肩で大きく息をしながら勇者は空を見つめる。
今日も見事な冬晴れだった。雲一つない青空に吸い込まれそうになる。
勇者は逆に眼前に広がる青空を吸い込むようにして息を整える。
やがて息が落ち着いていくに従って、勇者は体の内からふつふつと力が漲ってくるのを感じた。
「俺……確実に強くなってる……」
強さの限界などとっくに超えていると思っていたのに、信じられなかった。
最初の三日間の基礎訓練で体力と魔力がぐんと上昇し、今の大岩を斬る訓練では打たれ強さと技量が上昇していっている。
さすが美咲だと思った。常人なら精神が崩壊するほどの訓練ではあるものの、本当の強さを身につける教育にかけては彼女の右に出る者はいない。

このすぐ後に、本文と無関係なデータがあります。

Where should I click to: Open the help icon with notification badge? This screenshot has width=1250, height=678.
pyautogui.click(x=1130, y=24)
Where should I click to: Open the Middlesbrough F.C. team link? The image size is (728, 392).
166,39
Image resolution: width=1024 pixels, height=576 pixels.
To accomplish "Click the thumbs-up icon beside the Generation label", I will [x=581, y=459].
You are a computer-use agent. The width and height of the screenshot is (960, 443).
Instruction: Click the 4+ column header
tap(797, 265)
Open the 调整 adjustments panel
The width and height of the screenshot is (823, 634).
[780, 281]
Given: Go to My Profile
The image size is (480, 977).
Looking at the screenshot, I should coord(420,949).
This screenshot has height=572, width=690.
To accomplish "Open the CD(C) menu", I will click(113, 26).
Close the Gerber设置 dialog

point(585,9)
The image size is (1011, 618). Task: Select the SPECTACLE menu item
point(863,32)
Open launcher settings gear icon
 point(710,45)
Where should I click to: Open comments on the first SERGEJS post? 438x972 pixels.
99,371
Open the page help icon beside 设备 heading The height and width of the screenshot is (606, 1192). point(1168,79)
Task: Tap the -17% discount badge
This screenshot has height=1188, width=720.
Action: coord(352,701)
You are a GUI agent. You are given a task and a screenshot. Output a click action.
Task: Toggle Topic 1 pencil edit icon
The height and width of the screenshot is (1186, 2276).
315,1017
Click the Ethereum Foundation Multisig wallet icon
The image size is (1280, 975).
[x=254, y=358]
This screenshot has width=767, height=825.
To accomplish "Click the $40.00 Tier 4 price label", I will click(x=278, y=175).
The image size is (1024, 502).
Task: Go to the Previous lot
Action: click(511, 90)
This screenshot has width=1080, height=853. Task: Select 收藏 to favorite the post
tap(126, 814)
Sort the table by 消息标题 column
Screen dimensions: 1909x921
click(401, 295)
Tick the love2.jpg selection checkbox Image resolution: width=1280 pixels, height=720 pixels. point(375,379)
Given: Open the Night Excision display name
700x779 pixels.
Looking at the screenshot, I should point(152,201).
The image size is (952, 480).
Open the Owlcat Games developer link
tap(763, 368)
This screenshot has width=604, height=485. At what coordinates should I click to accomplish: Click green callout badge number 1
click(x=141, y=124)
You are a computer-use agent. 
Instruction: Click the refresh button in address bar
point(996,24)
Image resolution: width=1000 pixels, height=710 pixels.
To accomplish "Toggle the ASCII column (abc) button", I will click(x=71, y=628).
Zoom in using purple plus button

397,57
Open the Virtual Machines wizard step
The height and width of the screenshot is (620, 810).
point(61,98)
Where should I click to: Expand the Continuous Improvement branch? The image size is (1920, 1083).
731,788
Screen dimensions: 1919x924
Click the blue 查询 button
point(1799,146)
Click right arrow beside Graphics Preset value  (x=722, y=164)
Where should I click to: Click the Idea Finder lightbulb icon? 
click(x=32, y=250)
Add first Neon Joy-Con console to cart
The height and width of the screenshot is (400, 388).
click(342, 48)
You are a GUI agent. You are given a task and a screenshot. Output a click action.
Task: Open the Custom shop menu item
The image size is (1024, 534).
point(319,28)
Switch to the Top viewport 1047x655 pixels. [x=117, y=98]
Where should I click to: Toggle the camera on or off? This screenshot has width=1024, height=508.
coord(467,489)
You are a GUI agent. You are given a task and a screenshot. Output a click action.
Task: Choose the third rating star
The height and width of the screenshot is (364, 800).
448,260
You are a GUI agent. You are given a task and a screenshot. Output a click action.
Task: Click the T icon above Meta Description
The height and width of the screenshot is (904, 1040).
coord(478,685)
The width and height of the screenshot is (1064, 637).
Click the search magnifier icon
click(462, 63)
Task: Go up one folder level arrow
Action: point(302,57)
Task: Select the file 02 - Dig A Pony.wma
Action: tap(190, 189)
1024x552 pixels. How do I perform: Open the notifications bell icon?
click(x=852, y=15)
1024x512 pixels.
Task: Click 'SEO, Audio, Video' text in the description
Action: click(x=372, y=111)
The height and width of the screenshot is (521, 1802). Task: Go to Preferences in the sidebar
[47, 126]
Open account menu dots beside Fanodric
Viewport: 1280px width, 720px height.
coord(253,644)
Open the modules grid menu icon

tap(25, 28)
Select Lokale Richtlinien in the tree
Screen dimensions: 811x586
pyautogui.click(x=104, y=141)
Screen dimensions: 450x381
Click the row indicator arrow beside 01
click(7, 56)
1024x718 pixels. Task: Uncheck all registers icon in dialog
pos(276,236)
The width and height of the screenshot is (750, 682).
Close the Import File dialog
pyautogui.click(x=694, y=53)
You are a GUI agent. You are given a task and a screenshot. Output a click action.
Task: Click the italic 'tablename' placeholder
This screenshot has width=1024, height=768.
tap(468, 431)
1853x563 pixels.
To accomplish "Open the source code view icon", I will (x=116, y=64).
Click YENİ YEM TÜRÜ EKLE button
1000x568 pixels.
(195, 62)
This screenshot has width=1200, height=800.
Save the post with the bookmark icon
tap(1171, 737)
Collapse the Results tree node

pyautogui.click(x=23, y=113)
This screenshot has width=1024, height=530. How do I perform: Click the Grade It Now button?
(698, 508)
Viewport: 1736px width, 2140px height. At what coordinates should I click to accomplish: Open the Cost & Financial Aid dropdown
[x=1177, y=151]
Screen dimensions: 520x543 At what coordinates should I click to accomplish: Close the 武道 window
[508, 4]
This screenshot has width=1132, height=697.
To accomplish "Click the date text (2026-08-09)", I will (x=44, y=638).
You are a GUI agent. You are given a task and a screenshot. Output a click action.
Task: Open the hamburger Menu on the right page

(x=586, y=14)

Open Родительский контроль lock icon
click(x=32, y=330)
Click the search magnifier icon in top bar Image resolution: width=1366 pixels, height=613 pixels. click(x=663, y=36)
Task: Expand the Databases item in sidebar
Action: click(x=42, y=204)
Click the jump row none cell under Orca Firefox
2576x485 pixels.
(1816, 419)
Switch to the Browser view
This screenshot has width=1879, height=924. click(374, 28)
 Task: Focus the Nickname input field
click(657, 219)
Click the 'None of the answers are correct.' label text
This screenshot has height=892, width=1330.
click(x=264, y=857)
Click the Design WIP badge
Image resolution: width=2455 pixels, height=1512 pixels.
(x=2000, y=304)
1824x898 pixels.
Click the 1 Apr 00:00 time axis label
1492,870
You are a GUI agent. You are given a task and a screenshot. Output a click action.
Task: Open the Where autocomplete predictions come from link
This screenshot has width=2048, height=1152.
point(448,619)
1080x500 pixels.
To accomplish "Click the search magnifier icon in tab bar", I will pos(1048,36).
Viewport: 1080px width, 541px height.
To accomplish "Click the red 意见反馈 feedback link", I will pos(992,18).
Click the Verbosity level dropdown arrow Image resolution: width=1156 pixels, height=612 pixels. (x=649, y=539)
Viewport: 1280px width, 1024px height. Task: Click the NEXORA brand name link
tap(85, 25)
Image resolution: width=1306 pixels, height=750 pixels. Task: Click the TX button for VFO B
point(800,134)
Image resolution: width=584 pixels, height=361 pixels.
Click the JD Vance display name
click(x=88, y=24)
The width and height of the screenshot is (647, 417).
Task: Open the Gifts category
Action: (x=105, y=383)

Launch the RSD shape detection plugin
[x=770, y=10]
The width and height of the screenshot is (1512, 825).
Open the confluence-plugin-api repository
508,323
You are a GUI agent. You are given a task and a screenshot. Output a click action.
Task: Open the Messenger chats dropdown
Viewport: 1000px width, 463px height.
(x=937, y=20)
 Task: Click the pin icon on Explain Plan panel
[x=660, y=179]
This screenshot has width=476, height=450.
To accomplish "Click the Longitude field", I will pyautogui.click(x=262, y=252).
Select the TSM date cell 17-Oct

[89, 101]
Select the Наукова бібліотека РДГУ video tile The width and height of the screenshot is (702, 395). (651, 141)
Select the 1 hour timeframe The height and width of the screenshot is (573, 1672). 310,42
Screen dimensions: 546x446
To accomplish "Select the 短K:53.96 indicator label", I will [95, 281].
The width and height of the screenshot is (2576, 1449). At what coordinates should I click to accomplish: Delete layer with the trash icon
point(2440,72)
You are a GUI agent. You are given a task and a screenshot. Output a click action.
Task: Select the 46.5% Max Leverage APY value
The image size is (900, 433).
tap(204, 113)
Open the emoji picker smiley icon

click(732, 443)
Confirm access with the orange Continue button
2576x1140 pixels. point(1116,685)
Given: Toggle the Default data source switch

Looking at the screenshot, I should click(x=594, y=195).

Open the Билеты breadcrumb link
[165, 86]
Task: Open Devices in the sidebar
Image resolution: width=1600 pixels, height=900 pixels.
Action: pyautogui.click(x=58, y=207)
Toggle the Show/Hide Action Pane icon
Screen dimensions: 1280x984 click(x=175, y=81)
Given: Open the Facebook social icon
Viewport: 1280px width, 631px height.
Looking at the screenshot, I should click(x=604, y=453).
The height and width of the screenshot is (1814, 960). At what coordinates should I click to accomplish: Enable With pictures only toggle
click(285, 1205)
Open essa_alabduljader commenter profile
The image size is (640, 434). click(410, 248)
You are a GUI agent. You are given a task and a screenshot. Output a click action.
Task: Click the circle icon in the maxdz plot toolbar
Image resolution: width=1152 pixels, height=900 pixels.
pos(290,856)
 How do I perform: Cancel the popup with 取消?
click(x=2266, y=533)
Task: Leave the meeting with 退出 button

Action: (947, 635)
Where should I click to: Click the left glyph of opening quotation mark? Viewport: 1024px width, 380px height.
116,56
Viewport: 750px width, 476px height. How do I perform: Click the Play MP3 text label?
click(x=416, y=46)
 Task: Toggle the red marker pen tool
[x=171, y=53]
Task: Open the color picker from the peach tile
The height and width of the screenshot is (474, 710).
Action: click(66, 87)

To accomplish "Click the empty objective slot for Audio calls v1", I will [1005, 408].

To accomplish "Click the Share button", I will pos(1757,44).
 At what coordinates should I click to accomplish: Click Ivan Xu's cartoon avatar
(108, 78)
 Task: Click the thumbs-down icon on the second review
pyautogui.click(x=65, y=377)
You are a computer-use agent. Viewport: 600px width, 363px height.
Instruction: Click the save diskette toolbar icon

まあ、鬼だけども……。いや、鬼が可愛く見えるレベルだけども……。
しばらく、ぼーっと風の声を聞いていた。
ややあって、音に何かが混じり始める。それがすぐ近くまで来た時、勇者は顔を横に向ける。
そこにいた人物を見て勇者は少し驚いた。
「エイミー……?」
エイミーは木陰からゆっくりと近付いてくる。そして倒れている勇者の傍らまで来ると、勇者を見下ろしながら口を開いた。
「ねえ、一つ聞いていい?」
「……なんだよ?」
さわさわとざわめく風に髪をなびかせながら、エイミーは訊いてくる。
「……どうしてそこまで出来るの?」
エイミーの質問は簡潔だった。
彼女の髪が風に揺れる度に、そこから漏れる陽光がまぶしかった。
勇者は目を細めながらその質問に答える。
「もちろん、魔王に絶対に負けたくないからだ」
答えも簡潔だった。
だからこそエイミーにも伝わった。
「……そう。だったらあたしもう何も言わない。頑張ってね」
最後に少しだけ笑って、エイミーは去って行く。
「ああ。頑張るさ」
勇者は誰にともなくそう呟いていた。